-- What is required --
Rewrite the material from the line that has "Позвоните нам (139, 46)" through the line that has "В корзину (104, 563)", keeping the text of each line. Multiply every coordinate in the answers by 0.65 and round to whole numbers, rounding halves up.

-- Data provided --

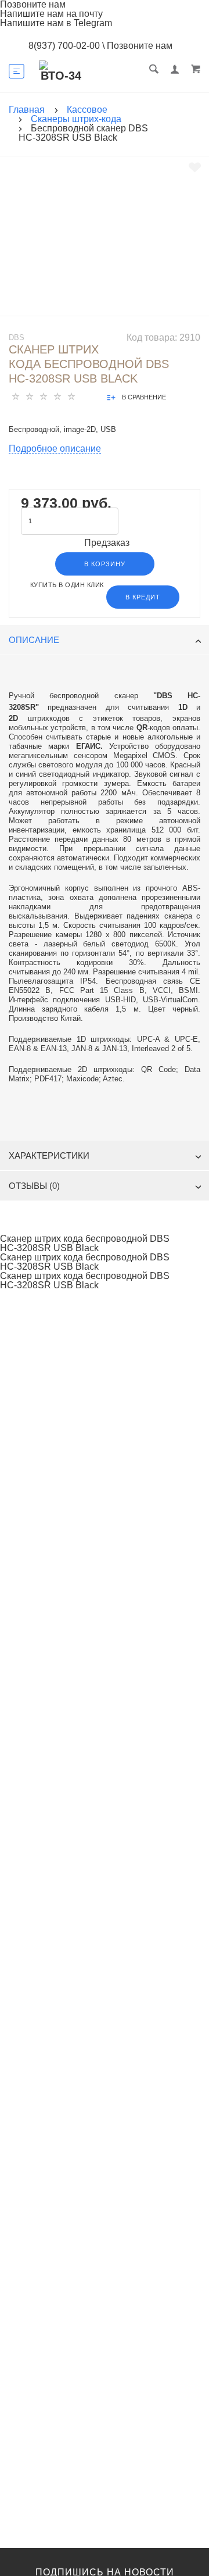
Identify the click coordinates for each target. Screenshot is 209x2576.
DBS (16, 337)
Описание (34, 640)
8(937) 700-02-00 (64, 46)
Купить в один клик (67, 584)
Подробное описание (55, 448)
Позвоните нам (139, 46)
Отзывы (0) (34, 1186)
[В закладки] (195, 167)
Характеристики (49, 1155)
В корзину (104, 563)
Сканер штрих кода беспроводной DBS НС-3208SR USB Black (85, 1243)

...

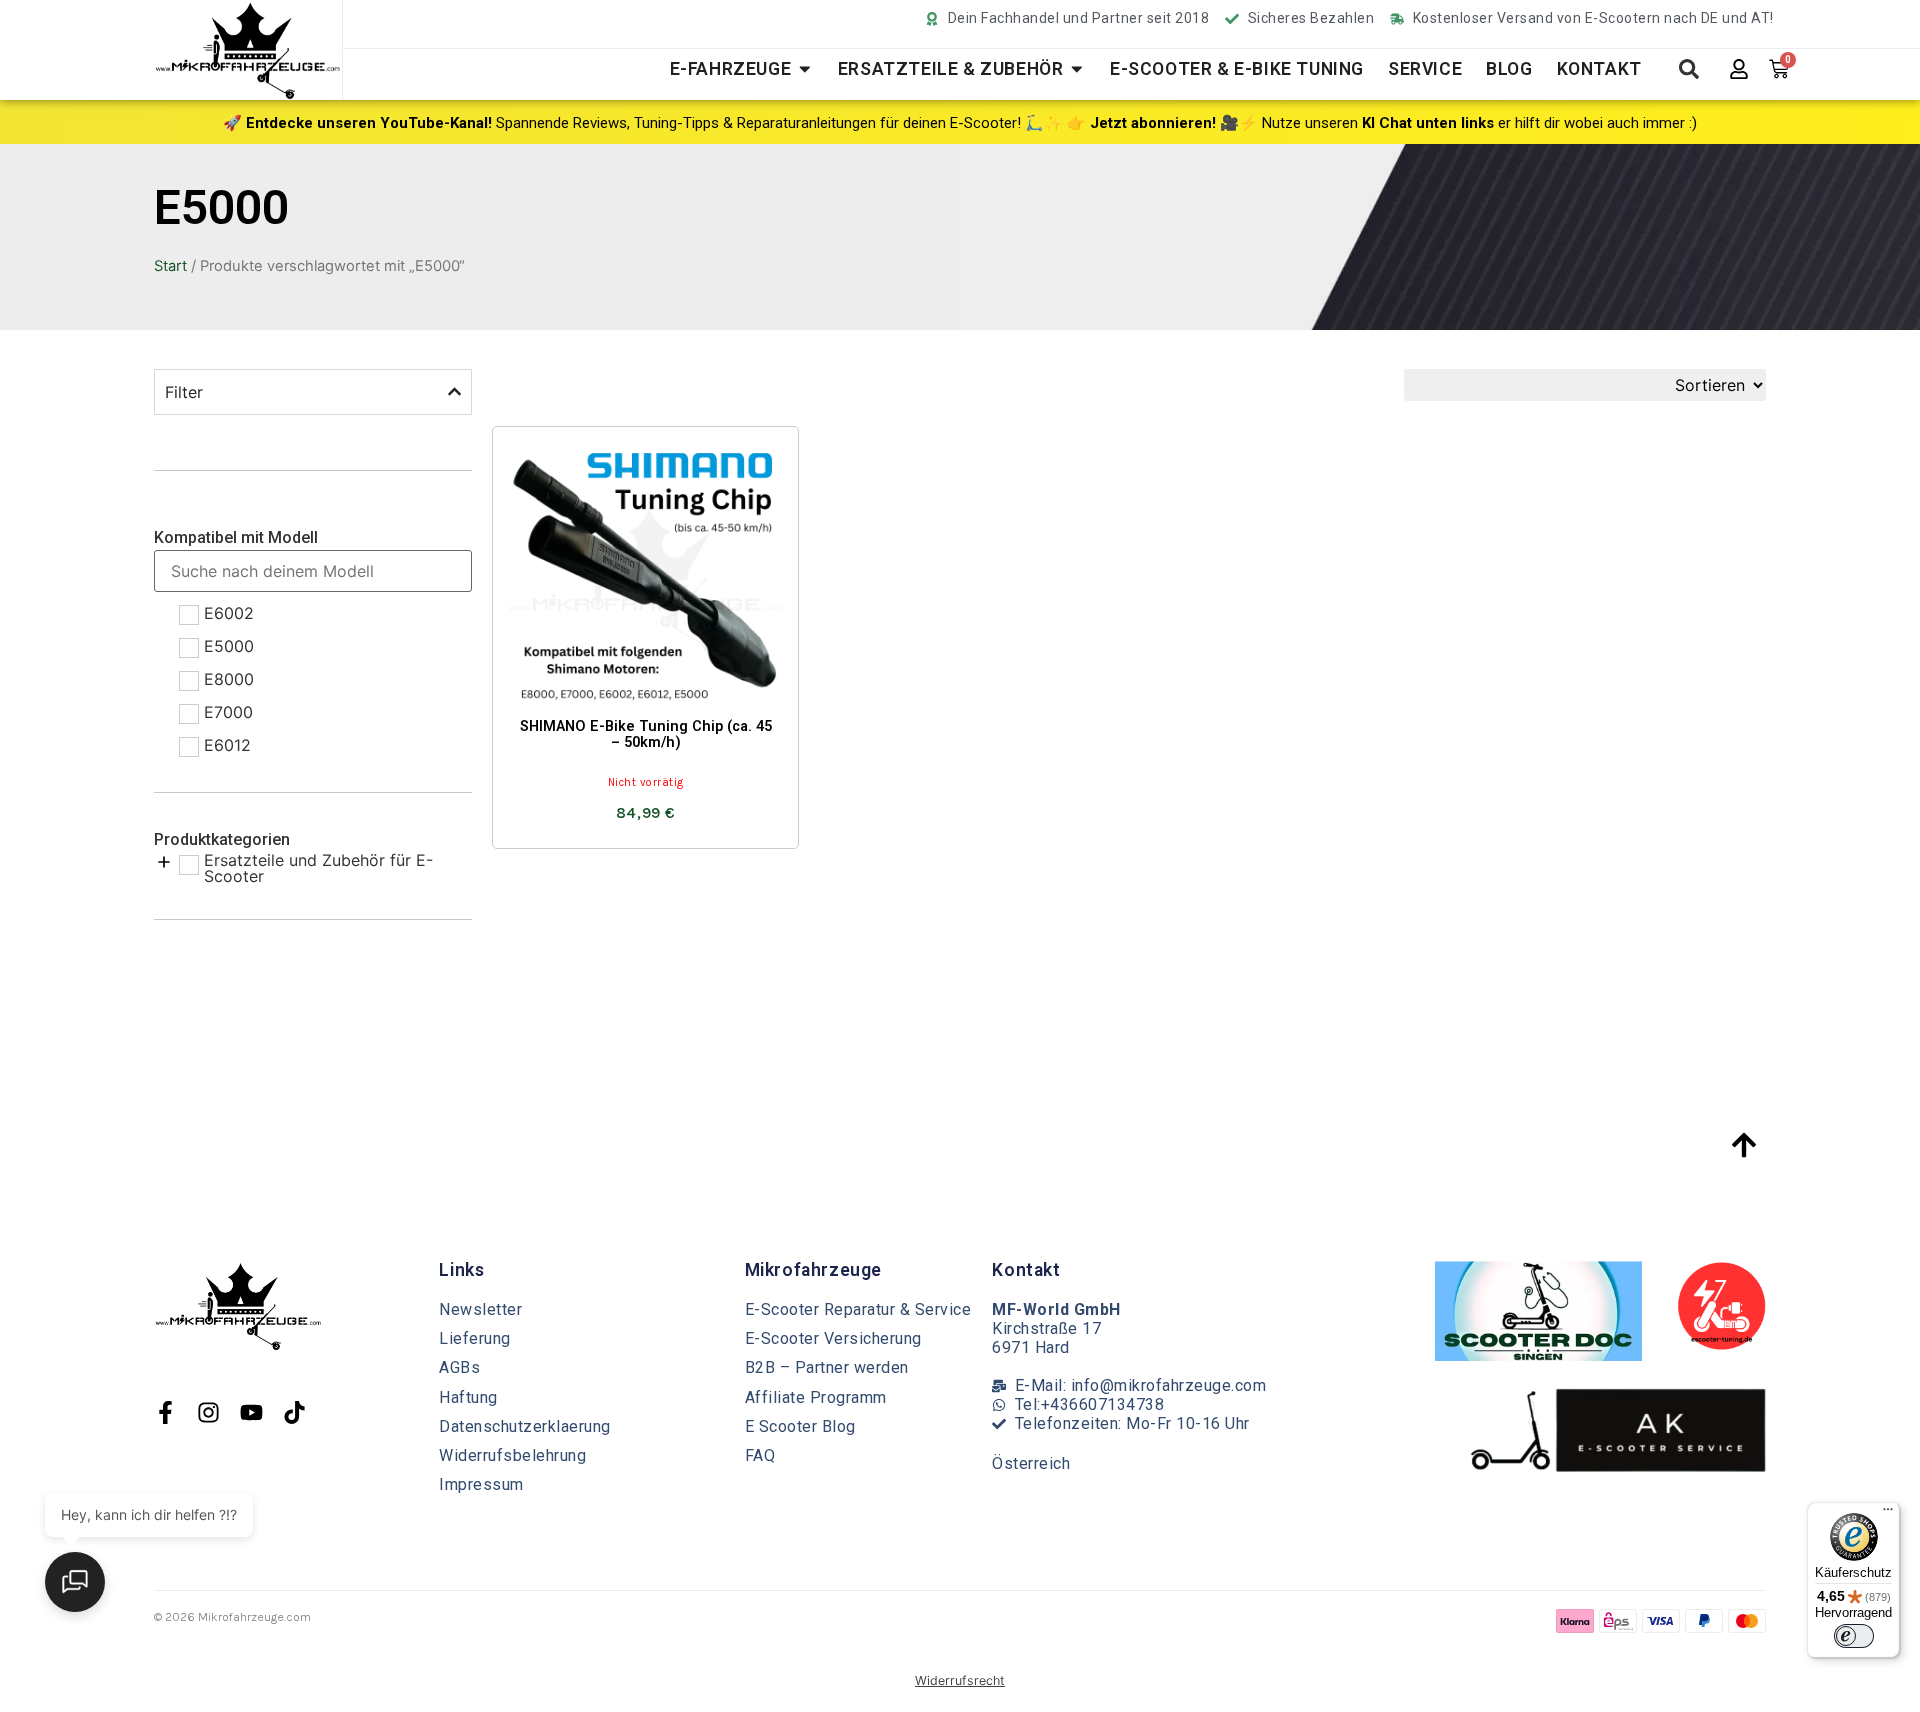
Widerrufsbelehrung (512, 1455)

-- Exercise response --
Позвоните нам (90, 30)
Отзывы (0) (22, 771)
[В закладки] (127, 109)
Характеристики (32, 751)
В корзину (68, 366)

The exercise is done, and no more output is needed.